I never used the school’s darkrooms to make my prints. I preferred to work alone in the three-by-six-foot closet in our apartment I’d converted into a darkroom. When I came home from classes, I disappeared into this unventilated sweatbox with a bottle of whiskey, and printed photographs. When Patience had people over to visit, I stayed in the closet.

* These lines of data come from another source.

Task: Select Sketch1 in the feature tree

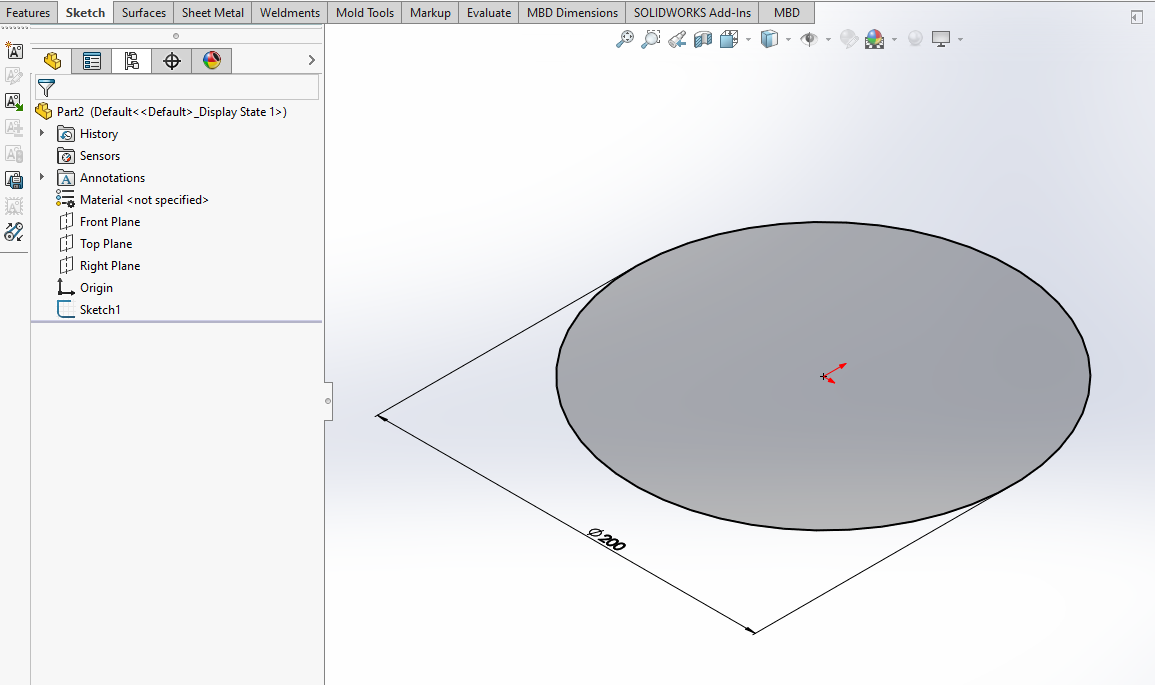Action: click(99, 310)
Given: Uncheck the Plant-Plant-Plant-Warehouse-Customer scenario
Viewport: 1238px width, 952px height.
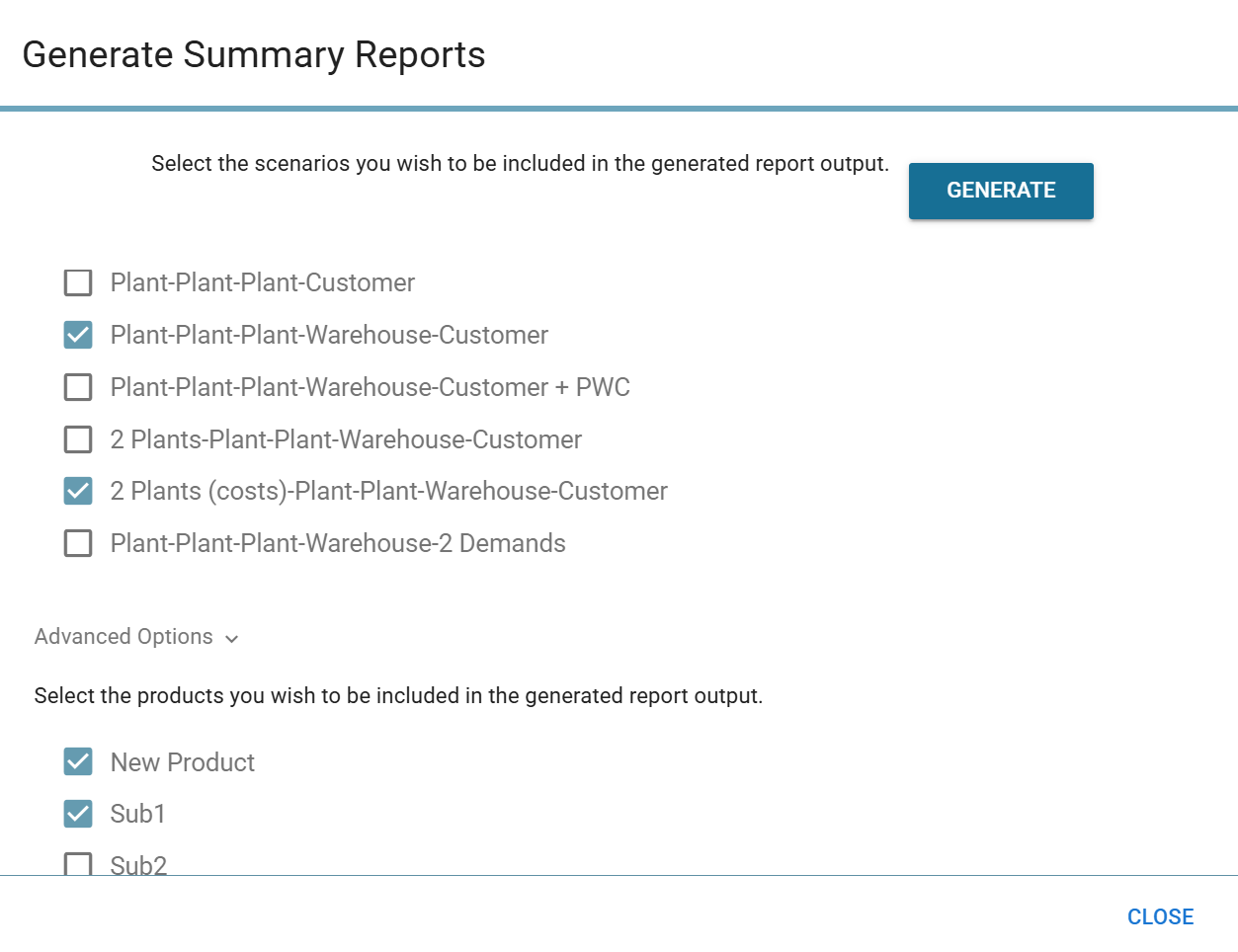Looking at the screenshot, I should click(x=78, y=335).

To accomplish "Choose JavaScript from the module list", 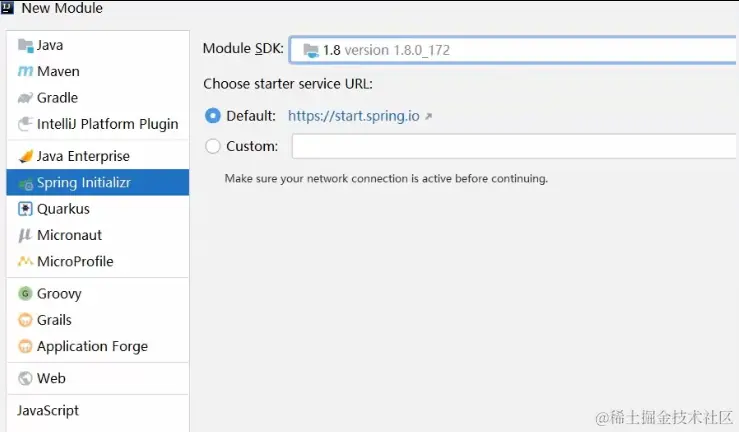I will click(x=48, y=410).
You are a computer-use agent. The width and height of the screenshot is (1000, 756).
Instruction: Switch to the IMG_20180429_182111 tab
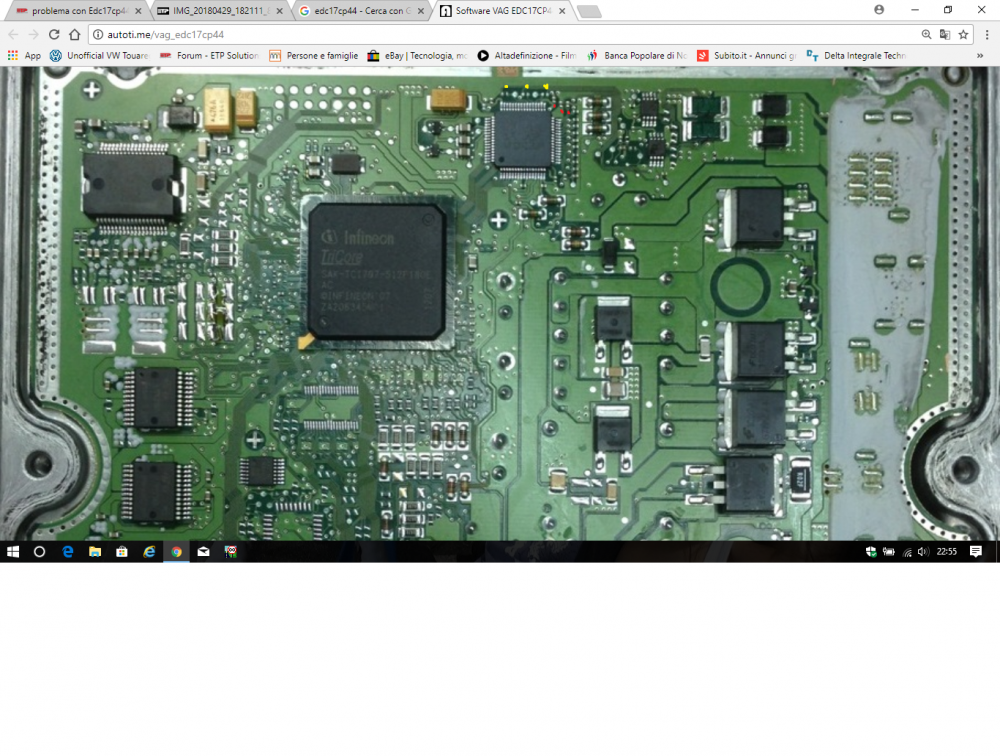pyautogui.click(x=215, y=11)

It was getting difficult to concentrate, difficult to see what the point was: these photographs, going to school. Not enough whiskey to make sense of it. Half a quart a day was not enough; was still jumpy; couldn’t think; couldn’t sleep; was getting worse. Shrink at Wolters had said I could go to the Veterans Administration and get Valium if I needed it. But, he said, “You should be fine after you get out. Being in the Army with the threat of going back to Vietnam is your problem.” Wrong. I was out of the Army, couldn’t go to Vietnam. Was still nuts. I went to the VA hospital to get Valium. Not so fast; we have procedures here. Had to be evaluated. Evaluation: talk to shrink for two hours.
I kept seeing student demonstrators on campus yelling about soldiers doing the wrong thing going to Vietnam. I got mad. Why, shiny-faced, draft-deferred twerps, are you sending them?
Patience was working nights to supplement the $145 a month I got on the GI Bill to go to school. It would’ve been $125 a month, but I had a wife and kid to support, so I got a twenty-dollar bonus for Jack and Patience. The GI Bill didn’t pay for the books, supplies, and the tuition like it did after World War II. (The rate and extent of our benefits was established by World War II veterans who thought we were using rubber bullets and special effects in Vietnam. Getting wounded or killed in this wimpy war just wasn’t as serious as it was in World War II.) Patience slept late. I waited for her to get up and make lunch. She made tuna fish salad better than I did, I told her.
Was drinking almost quart a day. Kids showed me marijuana at parties. Made me cough.
End of second quarter, grades dropped. Grissom said I’d better shape up soon. Grissom was right. Grissom was a veteran of World War II; he knew what was going on.
Veterans Administration sent me the results of my evaluation: I was fifty percent disabled for nervousness. I was afraid to tell anyone about my wimp disability. VA sent a check, back pay from the day I left the Army, invited me to come in for treatment:
What did you do in Vietnam?
Flew assault helicopters in the First Cav Division.
Dangerous?
Well, yeah—
How did you get along with your mother?
Huh?
Gave me Valium. Took five, six a day; drank the whiskey; smoked the pot. The Valium calmed me down, but only if I used it with the rest of the drugs.